TASK DESCRIPTION: Copy the entries below line for line, reproducing every one of them without any change.

[Source records]
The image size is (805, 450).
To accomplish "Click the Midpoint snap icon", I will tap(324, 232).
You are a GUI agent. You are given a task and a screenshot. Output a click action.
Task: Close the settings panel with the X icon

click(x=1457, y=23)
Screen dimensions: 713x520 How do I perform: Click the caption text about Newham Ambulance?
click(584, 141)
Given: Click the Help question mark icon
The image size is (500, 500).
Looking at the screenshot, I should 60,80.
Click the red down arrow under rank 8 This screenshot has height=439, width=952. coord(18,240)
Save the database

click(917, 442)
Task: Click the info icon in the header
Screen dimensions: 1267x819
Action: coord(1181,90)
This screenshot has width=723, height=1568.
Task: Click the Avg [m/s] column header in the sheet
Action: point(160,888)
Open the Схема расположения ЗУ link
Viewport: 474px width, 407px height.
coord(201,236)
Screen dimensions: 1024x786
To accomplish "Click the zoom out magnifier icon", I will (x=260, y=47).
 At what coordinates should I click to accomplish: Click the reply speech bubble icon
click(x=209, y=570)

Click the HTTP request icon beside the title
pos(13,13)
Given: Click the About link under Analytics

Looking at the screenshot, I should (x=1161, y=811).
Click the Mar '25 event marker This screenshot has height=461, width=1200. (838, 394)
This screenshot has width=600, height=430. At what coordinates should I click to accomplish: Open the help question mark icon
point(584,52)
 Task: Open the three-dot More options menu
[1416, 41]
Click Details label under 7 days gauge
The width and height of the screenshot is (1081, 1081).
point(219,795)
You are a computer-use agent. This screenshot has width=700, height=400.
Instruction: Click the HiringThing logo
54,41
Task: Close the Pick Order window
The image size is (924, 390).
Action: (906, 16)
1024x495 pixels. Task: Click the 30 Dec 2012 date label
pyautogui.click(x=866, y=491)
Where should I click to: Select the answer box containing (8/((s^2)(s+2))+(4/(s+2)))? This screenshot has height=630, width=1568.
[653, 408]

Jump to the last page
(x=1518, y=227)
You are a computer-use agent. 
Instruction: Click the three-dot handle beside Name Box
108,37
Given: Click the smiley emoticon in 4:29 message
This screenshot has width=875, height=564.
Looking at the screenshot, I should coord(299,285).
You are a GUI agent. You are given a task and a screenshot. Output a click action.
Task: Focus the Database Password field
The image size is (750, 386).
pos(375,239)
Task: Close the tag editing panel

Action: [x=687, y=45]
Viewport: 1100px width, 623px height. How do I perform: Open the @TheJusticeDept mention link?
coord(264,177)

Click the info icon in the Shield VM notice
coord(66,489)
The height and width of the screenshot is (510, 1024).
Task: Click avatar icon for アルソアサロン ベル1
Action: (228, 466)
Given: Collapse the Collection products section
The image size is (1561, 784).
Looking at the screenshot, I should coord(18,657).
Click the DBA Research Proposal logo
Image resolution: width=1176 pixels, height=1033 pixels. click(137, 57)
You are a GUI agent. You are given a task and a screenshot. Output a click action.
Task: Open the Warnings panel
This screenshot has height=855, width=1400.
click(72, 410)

ANSWER FOR THIS EXERCISE:
The image size is (805, 450).
To accomplish "Click the Midpoint snap icon", I will tap(324, 232).
You are a GUI agent. You are given a task and a screenshot. Output a click action.
Task: Close the settings panel with the X icon

click(x=1457, y=23)
Screen dimensions: 713x520 How do I perform: Click the caption text about Newham Ambulance?
click(584, 141)
Given: Click the Help question mark icon
The image size is (500, 500).
Looking at the screenshot, I should 60,80.
Click the red down arrow under rank 8 This screenshot has height=439, width=952. coord(18,240)
Save the database

click(917, 442)
Task: Click the info icon in the header
Screen dimensions: 1267x819
Action: coord(1181,90)
This screenshot has width=723, height=1568.
Task: Click the Avg [m/s] column header in the sheet
Action: point(160,888)
Open the Схема расположения ЗУ link
Viewport: 474px width, 407px height.
coord(201,236)
Screen dimensions: 1024x786
To accomplish "Click the zoom out magnifier icon", I will (x=260, y=47).
 At what coordinates should I click to accomplish: Click the reply speech bubble icon
click(x=209, y=570)

Click the HTTP request icon beside the title
pos(13,13)
Given: Click the About link under Analytics

Looking at the screenshot, I should (x=1161, y=811).
Click the Mar '25 event marker This screenshot has height=461, width=1200. (838, 394)
This screenshot has width=600, height=430. At what coordinates should I click to accomplish: Open the help question mark icon
point(584,52)
 Task: Open the three-dot More options menu
[1416, 41]
Click Details label under 7 days gauge
The width and height of the screenshot is (1081, 1081).
point(219,795)
You are a computer-use agent. This screenshot has width=700, height=400.
Instruction: Click the HiringThing logo
54,41
Task: Close the Pick Order window
The image size is (924, 390).
Action: (906, 16)
1024x495 pixels. Task: Click the 30 Dec 2012 date label
pyautogui.click(x=866, y=491)
Where should I click to: Select the answer box containing (8/((s^2)(s+2))+(4/(s+2)))? This screenshot has height=630, width=1568.
[653, 408]

Jump to the last page
(x=1518, y=227)
You are a computer-use agent. 
Instruction: Click the three-dot handle beside Name Box
108,37
Given: Click the smiley emoticon in 4:29 message
This screenshot has width=875, height=564.
Looking at the screenshot, I should coord(299,285).
You are a GUI agent. You are given a task and a screenshot. Output a click action.
Task: Focus the Database Password field
The image size is (750, 386).
pos(375,239)
Task: Close the tag editing panel

Action: [x=687, y=45]
Viewport: 1100px width, 623px height. How do I perform: Open the @TheJusticeDept mention link?
coord(264,177)

Click the info icon in the Shield VM notice
coord(66,489)
The height and width of the screenshot is (510, 1024).
Task: Click avatar icon for アルソアサロン ベル1
Action: (228, 466)
Given: Collapse the Collection products section
The image size is (1561, 784).
Looking at the screenshot, I should coord(18,657).
Click the DBA Research Proposal logo
Image resolution: width=1176 pixels, height=1033 pixels. click(137, 57)
You are a GUI agent. You are given a task and a screenshot. Output a click action.
Task: Open the Warnings panel
This screenshot has height=855, width=1400.
click(72, 410)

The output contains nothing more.